▶ **WHAT THIS TASK INVOLVES**:
The response must reproduce every record below without alteration.

Stored records:
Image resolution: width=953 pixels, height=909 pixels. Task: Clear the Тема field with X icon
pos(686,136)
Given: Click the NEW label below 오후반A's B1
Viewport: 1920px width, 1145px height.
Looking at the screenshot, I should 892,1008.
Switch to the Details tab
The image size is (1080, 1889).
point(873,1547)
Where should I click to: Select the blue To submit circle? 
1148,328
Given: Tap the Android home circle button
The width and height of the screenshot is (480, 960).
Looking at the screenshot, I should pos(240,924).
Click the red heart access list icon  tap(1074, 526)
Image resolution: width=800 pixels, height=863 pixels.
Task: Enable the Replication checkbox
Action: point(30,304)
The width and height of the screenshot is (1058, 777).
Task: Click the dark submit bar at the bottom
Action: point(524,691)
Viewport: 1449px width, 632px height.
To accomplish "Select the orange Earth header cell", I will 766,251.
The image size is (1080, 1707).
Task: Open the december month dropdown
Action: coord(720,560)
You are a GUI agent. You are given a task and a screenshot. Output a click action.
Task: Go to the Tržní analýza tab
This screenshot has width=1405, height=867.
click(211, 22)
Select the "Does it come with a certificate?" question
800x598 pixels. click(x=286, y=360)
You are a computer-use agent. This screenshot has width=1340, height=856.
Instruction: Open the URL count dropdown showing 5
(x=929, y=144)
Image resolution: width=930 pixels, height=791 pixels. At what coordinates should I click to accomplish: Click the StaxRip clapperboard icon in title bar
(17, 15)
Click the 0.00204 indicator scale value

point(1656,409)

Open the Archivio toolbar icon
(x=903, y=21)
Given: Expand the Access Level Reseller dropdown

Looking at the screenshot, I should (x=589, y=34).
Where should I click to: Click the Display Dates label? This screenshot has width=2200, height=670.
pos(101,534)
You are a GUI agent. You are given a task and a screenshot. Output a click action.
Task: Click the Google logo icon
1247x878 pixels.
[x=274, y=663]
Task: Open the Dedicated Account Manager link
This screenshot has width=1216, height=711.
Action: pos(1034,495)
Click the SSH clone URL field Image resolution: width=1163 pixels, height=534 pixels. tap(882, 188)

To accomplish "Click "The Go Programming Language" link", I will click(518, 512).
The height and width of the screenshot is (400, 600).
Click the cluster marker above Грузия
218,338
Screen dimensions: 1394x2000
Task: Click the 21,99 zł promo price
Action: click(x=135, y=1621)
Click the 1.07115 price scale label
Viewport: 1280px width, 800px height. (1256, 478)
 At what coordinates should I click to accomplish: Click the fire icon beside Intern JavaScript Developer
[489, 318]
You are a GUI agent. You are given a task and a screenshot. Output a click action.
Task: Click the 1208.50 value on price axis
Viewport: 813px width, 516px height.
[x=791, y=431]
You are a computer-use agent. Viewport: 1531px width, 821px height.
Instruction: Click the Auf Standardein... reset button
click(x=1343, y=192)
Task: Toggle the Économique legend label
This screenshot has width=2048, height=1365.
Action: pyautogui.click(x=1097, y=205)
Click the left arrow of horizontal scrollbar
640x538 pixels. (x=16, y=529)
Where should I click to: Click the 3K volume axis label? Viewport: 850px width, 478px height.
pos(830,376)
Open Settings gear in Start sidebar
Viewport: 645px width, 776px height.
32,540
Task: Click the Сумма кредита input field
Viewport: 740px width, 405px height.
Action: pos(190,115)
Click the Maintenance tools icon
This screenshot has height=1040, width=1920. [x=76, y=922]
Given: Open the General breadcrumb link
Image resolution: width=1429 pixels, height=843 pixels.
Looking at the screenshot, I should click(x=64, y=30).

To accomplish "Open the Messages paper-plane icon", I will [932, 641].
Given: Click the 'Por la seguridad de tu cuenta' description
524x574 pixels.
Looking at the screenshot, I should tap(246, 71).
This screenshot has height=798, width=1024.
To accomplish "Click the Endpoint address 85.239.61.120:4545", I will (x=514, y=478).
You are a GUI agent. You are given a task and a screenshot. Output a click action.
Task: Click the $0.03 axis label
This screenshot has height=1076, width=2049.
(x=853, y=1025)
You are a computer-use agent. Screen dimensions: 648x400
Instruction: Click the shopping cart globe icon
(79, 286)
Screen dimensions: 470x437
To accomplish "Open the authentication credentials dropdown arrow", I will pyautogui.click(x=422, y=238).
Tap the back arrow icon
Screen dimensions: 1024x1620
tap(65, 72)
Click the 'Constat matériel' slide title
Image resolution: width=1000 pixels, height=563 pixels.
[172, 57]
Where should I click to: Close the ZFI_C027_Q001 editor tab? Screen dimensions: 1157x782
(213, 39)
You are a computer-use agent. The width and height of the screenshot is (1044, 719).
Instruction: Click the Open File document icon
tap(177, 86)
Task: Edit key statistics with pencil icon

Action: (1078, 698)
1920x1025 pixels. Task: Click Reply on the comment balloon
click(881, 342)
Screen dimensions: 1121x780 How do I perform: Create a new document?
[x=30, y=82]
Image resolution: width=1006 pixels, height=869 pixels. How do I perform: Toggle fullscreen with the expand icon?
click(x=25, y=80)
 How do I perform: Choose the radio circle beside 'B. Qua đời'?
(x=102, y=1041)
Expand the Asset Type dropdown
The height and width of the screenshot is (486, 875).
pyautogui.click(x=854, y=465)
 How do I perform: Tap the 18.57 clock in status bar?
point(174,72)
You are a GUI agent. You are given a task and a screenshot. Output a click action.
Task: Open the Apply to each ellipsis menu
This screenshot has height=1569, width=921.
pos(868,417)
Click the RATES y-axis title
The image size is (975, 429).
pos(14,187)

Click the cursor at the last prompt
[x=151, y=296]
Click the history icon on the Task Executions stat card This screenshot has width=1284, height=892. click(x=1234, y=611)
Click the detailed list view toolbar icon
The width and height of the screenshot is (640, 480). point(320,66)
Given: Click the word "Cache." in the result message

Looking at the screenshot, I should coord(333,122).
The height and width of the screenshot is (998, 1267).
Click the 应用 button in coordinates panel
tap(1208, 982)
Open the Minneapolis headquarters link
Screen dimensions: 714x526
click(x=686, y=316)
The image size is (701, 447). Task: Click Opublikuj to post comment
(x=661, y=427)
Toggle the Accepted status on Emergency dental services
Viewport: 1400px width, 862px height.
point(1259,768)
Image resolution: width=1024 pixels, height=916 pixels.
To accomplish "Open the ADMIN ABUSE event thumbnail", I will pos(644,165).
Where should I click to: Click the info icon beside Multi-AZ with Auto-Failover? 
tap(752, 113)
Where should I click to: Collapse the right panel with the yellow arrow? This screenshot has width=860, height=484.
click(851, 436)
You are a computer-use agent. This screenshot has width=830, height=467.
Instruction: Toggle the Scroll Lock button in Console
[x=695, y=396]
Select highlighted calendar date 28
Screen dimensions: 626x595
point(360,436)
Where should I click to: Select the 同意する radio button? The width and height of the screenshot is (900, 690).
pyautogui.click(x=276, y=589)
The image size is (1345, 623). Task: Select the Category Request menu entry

▶ **WRITTEN SOLUTION**:
Image resolution: width=953 pixels, height=909 pixels. Task: Clear the Тема field with X icon
pos(686,136)
Given: Click the NEW label below 오후반A's B1
Viewport: 1920px width, 1145px height.
Looking at the screenshot, I should 892,1008.
Switch to the Details tab
The image size is (1080, 1889).
point(873,1547)
Where should I click to: Select the blue To submit circle? 
1148,328
Given: Tap the Android home circle button
The width and height of the screenshot is (480, 960).
Looking at the screenshot, I should pos(240,924).
Click the red heart access list icon  tap(1074, 526)
Image resolution: width=800 pixels, height=863 pixels.
Task: Enable the Replication checkbox
Action: point(30,304)
The width and height of the screenshot is (1058, 777).
Task: Click the dark submit bar at the bottom
Action: point(524,691)
Viewport: 1449px width, 632px height.
To accomplish "Select the orange Earth header cell", I will 766,251.
The image size is (1080, 1707).
Task: Open the december month dropdown
Action: coord(720,560)
You are a GUI agent. You are given a task and a screenshot. Output a click action.
Task: Go to the Tržní analýza tab
This screenshot has width=1405, height=867.
click(211, 22)
Select the "Does it come with a certificate?" question
800x598 pixels. click(x=286, y=360)
You are a computer-use agent. This screenshot has width=1340, height=856.
Instruction: Open the URL count dropdown showing 5
(x=929, y=144)
Image resolution: width=930 pixels, height=791 pixels. At what coordinates should I click to accomplish: Click the StaxRip clapperboard icon in title bar
(17, 15)
Click the 0.00204 indicator scale value

point(1656,409)

Open the Archivio toolbar icon
(x=903, y=21)
Given: Expand the Access Level Reseller dropdown

Looking at the screenshot, I should (x=589, y=34).
Where should I click to: Click the Display Dates label? This screenshot has width=2200, height=670.
pos(101,534)
You are a GUI agent. You are given a task and a screenshot. Output a click action.
Task: Click the Google logo icon
1247x878 pixels.
[x=274, y=663]
Task: Open the Dedicated Account Manager link
This screenshot has width=1216, height=711.
Action: pos(1034,495)
Click the SSH clone URL field Image resolution: width=1163 pixels, height=534 pixels. tap(882, 188)

To accomplish "Click "The Go Programming Language" link", I will click(518, 512).
The height and width of the screenshot is (400, 600).
Click the cluster marker above Грузия
218,338
Screen dimensions: 1394x2000
Task: Click the 21,99 zł promo price
Action: click(x=135, y=1621)
Click the 1.07115 price scale label
Viewport: 1280px width, 800px height. (1256, 478)
 At what coordinates should I click to accomplish: Click the fire icon beside Intern JavaScript Developer
[489, 318]
You are a GUI agent. You are given a task and a screenshot. Output a click action.
Task: Click the 1208.50 value on price axis
Viewport: 813px width, 516px height.
[x=791, y=431]
You are a computer-use agent. Viewport: 1531px width, 821px height.
Instruction: Click the Auf Standardein... reset button
click(x=1343, y=192)
Task: Toggle the Économique legend label
This screenshot has width=2048, height=1365.
Action: pyautogui.click(x=1097, y=205)
Click the left arrow of horizontal scrollbar
640x538 pixels. (x=16, y=529)
Where should I click to: Click the 3K volume axis label? Viewport: 850px width, 478px height.
pos(830,376)
Open Settings gear in Start sidebar
Viewport: 645px width, 776px height.
32,540
Task: Click the Сумма кредита input field
Viewport: 740px width, 405px height.
Action: pos(190,115)
Click the Maintenance tools icon
This screenshot has height=1040, width=1920. [x=76, y=922]
Given: Open the General breadcrumb link
Image resolution: width=1429 pixels, height=843 pixels.
Looking at the screenshot, I should click(x=64, y=30).

To accomplish "Open the Messages paper-plane icon", I will [932, 641].
Given: Click the 'Por la seguridad de tu cuenta' description
524x574 pixels.
Looking at the screenshot, I should tap(246, 71).
This screenshot has height=798, width=1024.
To accomplish "Click the Endpoint address 85.239.61.120:4545", I will (x=514, y=478).
You are a GUI agent. You are given a task and a screenshot. Output a click action.
Task: Click the $0.03 axis label
This screenshot has height=1076, width=2049.
(x=853, y=1025)
You are a computer-use agent. Screen dimensions: 648x400
Instruction: Click the shopping cart globe icon
(79, 286)
Screen dimensions: 470x437
To accomplish "Open the authentication credentials dropdown arrow", I will pyautogui.click(x=422, y=238).
Tap the back arrow icon
Screen dimensions: 1024x1620
tap(65, 72)
Click the 'Constat matériel' slide title
Image resolution: width=1000 pixels, height=563 pixels.
[172, 57]
Where should I click to: Close the ZFI_C027_Q001 editor tab? Screen dimensions: 1157x782
(213, 39)
You are a computer-use agent. The width and height of the screenshot is (1044, 719).
Instruction: Click the Open File document icon
tap(177, 86)
Task: Edit key statistics with pencil icon

Action: (1078, 698)
1920x1025 pixels. Task: Click Reply on the comment balloon
click(881, 342)
Screen dimensions: 1121x780 How do I perform: Create a new document?
[x=30, y=82]
Image resolution: width=1006 pixels, height=869 pixels. How do I perform: Toggle fullscreen with the expand icon?
click(x=25, y=80)
 How do I perform: Choose the radio circle beside 'B. Qua đời'?
(x=102, y=1041)
Expand the Asset Type dropdown
The height and width of the screenshot is (486, 875).
pyautogui.click(x=854, y=465)
 How do I perform: Tap the 18.57 clock in status bar?
point(174,72)
You are a GUI agent. You are given a task and a screenshot. Output a click action.
Task: Open the Apply to each ellipsis menu
This screenshot has height=1569, width=921.
pos(868,417)
Click the RATES y-axis title
The image size is (975, 429).
pos(14,187)

Click the cursor at the last prompt
[x=151, y=296]
Click the history icon on the Task Executions stat card This screenshot has width=1284, height=892. click(x=1234, y=611)
Click the detailed list view toolbar icon
The width and height of the screenshot is (640, 480). point(320,66)
Given: Click the word "Cache." in the result message

Looking at the screenshot, I should coord(333,122).
The height and width of the screenshot is (998, 1267).
Click the 应用 button in coordinates panel
tap(1208, 982)
Open the Minneapolis headquarters link
Screen dimensions: 714x526
click(x=686, y=316)
The image size is (701, 447). Task: Click Opublikuj to post comment
(x=661, y=427)
Toggle the Accepted status on Emergency dental services
Viewport: 1400px width, 862px height.
point(1259,768)
Image resolution: width=1024 pixels, height=916 pixels.
To accomplish "Open the ADMIN ABUSE event thumbnail", I will pos(644,165).
Where should I click to: Click the info icon beside Multi-AZ with Auto-Failover? 
tap(752, 113)
Where should I click to: Collapse the right panel with the yellow arrow? This screenshot has width=860, height=484.
click(851, 436)
You are a computer-use agent. This screenshot has width=830, height=467.
Instruction: Toggle the Scroll Lock button in Console
[x=695, y=396]
Select highlighted calendar date 28
Screen dimensions: 626x595
point(360,436)
Where should I click to: Select the 同意する radio button? The width and height of the screenshot is (900, 690).
pyautogui.click(x=276, y=589)
The image size is (1345, 623). Task: Select the Category Request menu entry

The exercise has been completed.